List of Stuff: Table Top / Lumber / Brackets / Stain / Stain Applicator (T-Shirt Rags) / Latex Gloves / Sandpaper / Steel Wool / Hammer + Nails (Optional) / Beer
Step 1: Buy a Table Top
Note: I didn't do this step first and it made the project harder. Once you have your table top, coming up with the dimensions for your other pieces will be much easier!
Step 2: Buy Some Lumber
What kind of wood: A few 2x4s should do you (I bought three at 12' which made for 8 legs, 2 braces, and some extras). Note: Having extra pieces is good in case you screw up. Don't worry about what kind of lumber but Don't Buy Treated Wood. If you're like most people, you'll probably be working at your desk indoors, so there's no need to buy weather-treated wood.
How to get your wood cut: Most hardware stores (Home Depot, Lowes, Ace) have a saw to cut your lumber for you. Just grab the nearest employee and ask if they can operate it for you. Or if you're like me, stand by it until someone takes pity on you. Once you find a saw operator, there going to ask you what length you want the pieces cut. For my desk, I had the legs cut at 19'' and the braces cut at around 23". If you think 18.75" and 22' seems better, by all means. Just remember that the sawhorse brackets will add a few inches in height.
All in all if you do this on the cheap without buying the premium lumber, this step should only run you around $20.

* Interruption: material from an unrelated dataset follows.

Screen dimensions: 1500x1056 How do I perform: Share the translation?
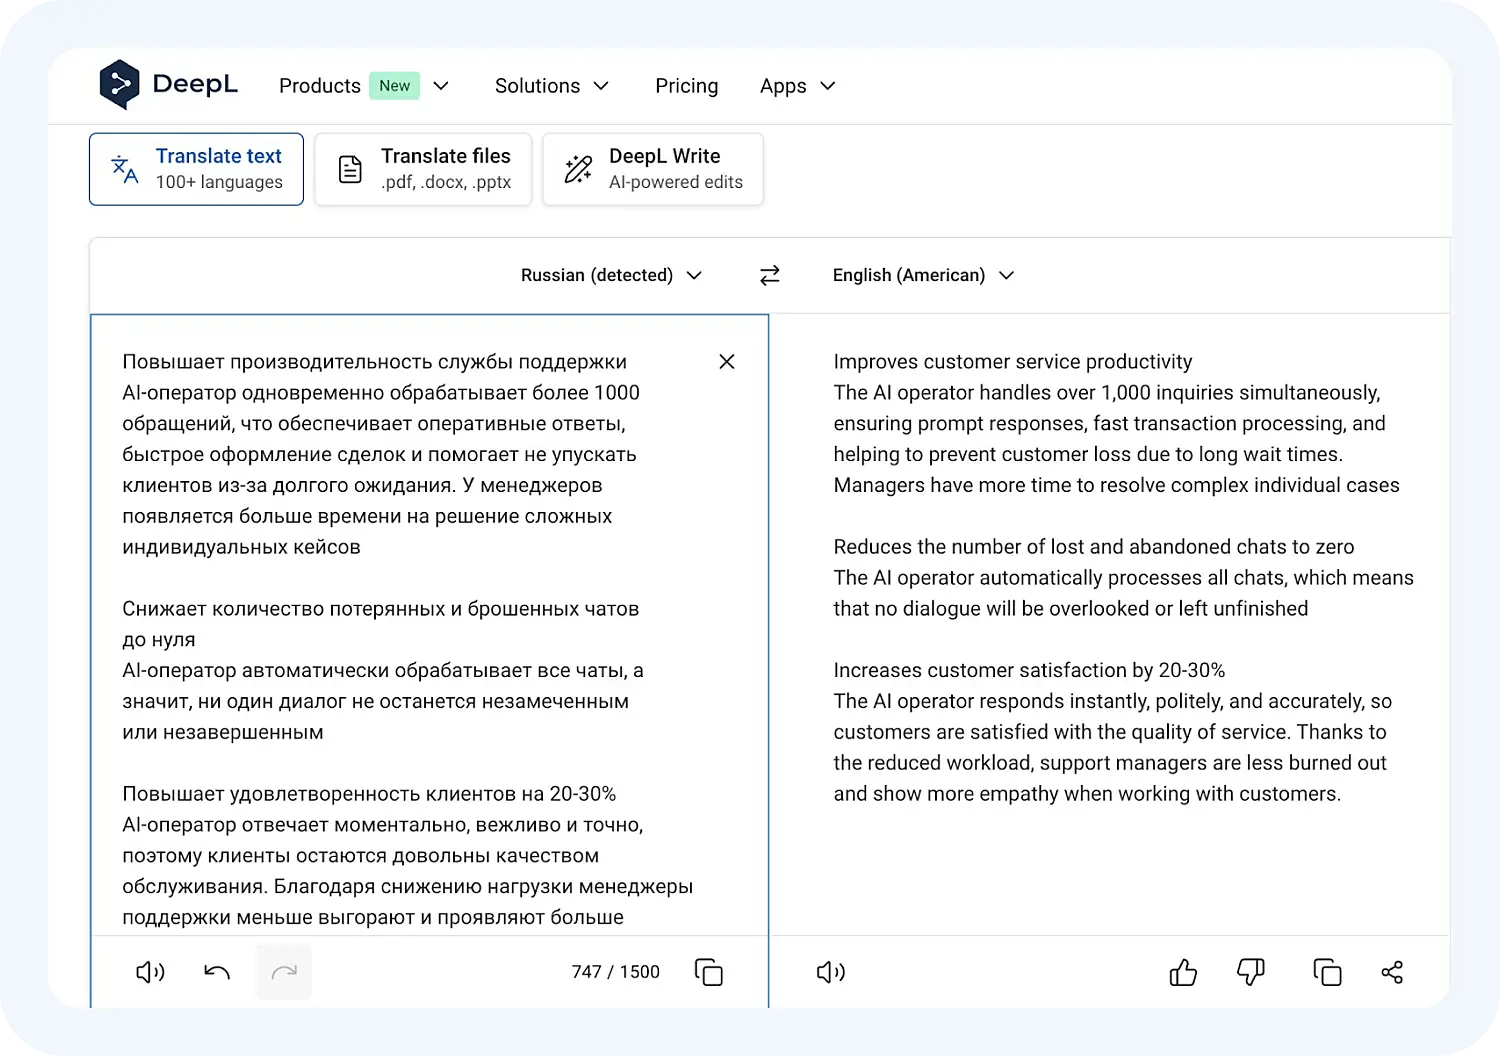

Step 3: Buy Sawhorse Brackets
Step 4: Buy Wood Stain + Other Stuff
Other Stuff: Fine Sandpaper / Gloves / T-Shirt Rags / Steel Wool.
Note: If you have old t-shirts around, go ahead and rip them up and use them. Most people prefer white t-shirts because its easier to gauge how much stain is on the rag.
Step 5: Get Sandin'
You'll want pay particular attention to the ends. Sanding them down will make it easier for them to slip into the brackets and it lessnes the chance you'll get stuck by a splinter. Once your done, wipe off any excess dust.
Step 6: Get Stainin'
Depending on how dark you want the desk to look, you'll want to apply at least two coats. Make sure you block off a good amount of time for this step. After you apply a coat, not only will you want to wipe off any excess stain a few minutes after its applied, but you'll want to let each piece sit and dry for an hour or so. Once they're dry, take your steel wool and lightly scuff each piece. This allows for more stain to penetrate the wood on your next coat.
Note: When wiping excess stain, be sure to go with the grain of the wood. But if you don't, its not a big deal. There will be some streaks but the desk shouldn't look perfect.
Step 7: Assemble!
Disclaimer: You'll notice that each bracket has holes for nails. You don't need nails. Other people have made perfectly fine sawhorse desks without them. But In my opinion, nailing the brackets in makes the desk feel much sturdier. If you decide to get a hammer and nails, use your best judgement. Standard, 16-penny nails and a small hammer should do the job. Also, try to make sure you're setting your table up on level ground.
When the sawhorses are done, set the table top ... on top.
Step 8: You're Done!
Be proud. At this point, you should feel pretty good. If not, sorry. For you happy people, enjoy a celebratory beverage as you pat your handy-self on the back and examine your work.